EFCL's problems won't just go away
The EFCL Unpaid Contractors and Consultants Action Committee – an alliance of unpaid contractors and consultants seeking settlement of unpaid invoices submitted to the Education Facilities Company Ltd (EFCL) – announced in an advertisement on Friday that it would "pursue payment by all means necessary."
In February 2022, NH International (Caribbean) Ltd won a $17 million judgment against the EFCL for work done on the Parvati Girls’ Hindu College in 2013. The school is in the final phase of construction but remains incomplete.
Anthony Garcia, then Education Minister, said in July 2018 that the government inherited an EFCL that was billions in debt, with contractors unpaid and schools unfinished.
In 2019, the government settled almost $2 billion in debt, legal costs and claims by contractors against the company.
The company has also been levied on several times. After it pleaded off the threat of a levy by Advance Commercial Equipment in June 2018, Prudecon Ltd showed up a month later to take a truckload of office furniture from its Port of Spain office.
Other creditors, like the National Maintenance Training and Security Company (MTS), are statute-barred from acting against the EFCL or the Education Ministry, which owes MTS $300 million.
The PNM government created the EFCL in 2005, but has challenged some of the invoices it has been asked to pay since returning to office in 2015.
The State has acknowledged that other, legitimate, uncontested claims also remain unsettled.
Former EFCL chairman Arnold Piggott quit in 2016 after just 17 months, claiming uncontrollable corruption and mismanagement. Mr Piggott was in turn accused – in statements made before the JSC on State Enterprises in 2017 – of leading a board that exceeded its scope in intervening in the company's operations.

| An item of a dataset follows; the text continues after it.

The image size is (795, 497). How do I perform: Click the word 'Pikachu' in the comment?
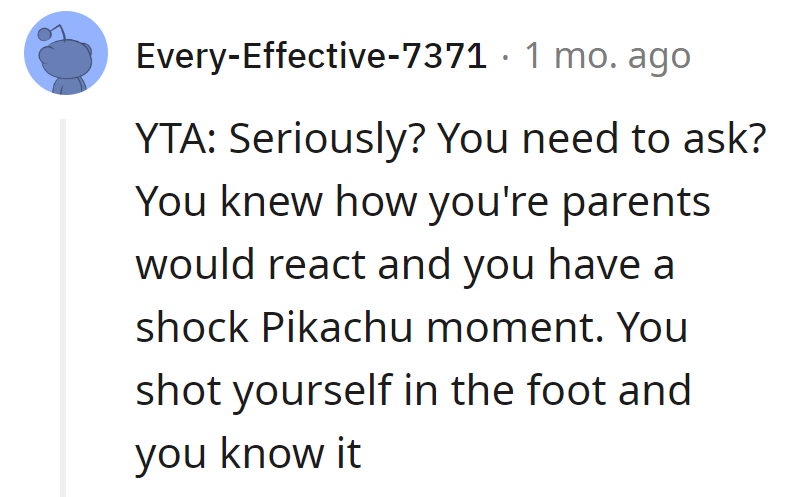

In February, the EFCL effectively ceased operations, and MTS has handled school repair projects for the Education Ministry since 2018.
By that time, EFCL was effectively a zombie company, operating in name only while carrying $2 billion in debt.
This isn't a good look for the State, particularly since the PNM government has been publicly and quite vocally aware since 2015 of EFCL's problems.
The State cannot simply pass the burden of its compounding of EFCL's expensive mistakes over seven years onto the small and medium-sized businesses that dealt with the agency in good faith.
These businesses were contracting with the EFCL, but also with the Education Ministry and, by extension, the government, with an expectation of care and due diligence in the use of the public purse.
Instead, the State appears to be engaging in avoiding debts, including payments ordered by the courts, as it seeks to shirk the responsibility of paying a staggering more than $600 million owed to contractors and consultants. Revenues may be tight, but the State must honour its debts while clarifying how and why the EFCL got into such an unacceptable position in the first place before it was stopped in its tracks.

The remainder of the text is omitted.